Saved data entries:

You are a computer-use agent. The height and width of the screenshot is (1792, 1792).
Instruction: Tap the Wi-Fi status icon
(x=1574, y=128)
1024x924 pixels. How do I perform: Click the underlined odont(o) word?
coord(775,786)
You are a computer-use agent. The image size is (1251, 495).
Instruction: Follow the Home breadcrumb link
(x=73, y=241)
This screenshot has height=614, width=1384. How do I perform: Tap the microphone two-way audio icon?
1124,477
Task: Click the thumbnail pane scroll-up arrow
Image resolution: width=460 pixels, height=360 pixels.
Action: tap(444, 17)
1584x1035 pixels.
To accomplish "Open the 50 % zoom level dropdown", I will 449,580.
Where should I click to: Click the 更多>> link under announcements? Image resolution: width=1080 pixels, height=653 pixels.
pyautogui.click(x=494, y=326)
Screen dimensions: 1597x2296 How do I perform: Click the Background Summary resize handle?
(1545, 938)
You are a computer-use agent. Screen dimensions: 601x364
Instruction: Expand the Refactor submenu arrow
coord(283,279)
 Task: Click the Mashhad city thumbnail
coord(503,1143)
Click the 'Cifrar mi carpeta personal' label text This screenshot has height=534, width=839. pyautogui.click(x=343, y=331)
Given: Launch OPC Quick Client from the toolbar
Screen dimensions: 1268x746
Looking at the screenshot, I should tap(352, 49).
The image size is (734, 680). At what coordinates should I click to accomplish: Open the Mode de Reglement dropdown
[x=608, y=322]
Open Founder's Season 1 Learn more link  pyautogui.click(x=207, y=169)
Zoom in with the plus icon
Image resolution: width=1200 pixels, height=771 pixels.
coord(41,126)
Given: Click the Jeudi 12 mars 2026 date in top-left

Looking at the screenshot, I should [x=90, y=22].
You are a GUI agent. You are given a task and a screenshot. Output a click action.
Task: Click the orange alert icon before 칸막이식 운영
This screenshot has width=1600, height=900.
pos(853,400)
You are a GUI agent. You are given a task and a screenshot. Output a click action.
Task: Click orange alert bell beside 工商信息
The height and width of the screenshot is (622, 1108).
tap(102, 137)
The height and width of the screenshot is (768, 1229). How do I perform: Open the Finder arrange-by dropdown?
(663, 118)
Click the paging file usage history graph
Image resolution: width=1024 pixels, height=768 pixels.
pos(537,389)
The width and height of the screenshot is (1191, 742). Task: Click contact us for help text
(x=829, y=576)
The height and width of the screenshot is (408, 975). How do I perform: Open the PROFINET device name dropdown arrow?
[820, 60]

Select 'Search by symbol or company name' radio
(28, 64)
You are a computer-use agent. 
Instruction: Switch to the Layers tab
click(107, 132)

WHAT THE TASK REQUIRES ▸ The answer must consist of each line from the data that includes the string "computer".

TASK OUTPUT ▸
You are a computer-use agent. The height and width of the screenshot is (1792, 1792).
You are a computer-use agent. The image size is (1251, 495).
You are a computer-use agent. Screen dimensions: 601x364
You are a computer-use agent. 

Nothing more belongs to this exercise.